'''

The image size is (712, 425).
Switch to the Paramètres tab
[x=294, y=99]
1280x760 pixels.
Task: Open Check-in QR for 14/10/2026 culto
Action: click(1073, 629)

'''

**INSTRUCTIONS TO FOLLOW**. Update these rows by replacing "tab" with "section" wherever it occurs, leaving everything else unchanged.

**SOLUTION FOR THIS TASK**.
The image size is (712, 425).
Switch to the Paramètres section
[x=294, y=99]
1280x760 pixels.
Task: Open Check-in QR for 14/10/2026 culto
Action: click(1073, 629)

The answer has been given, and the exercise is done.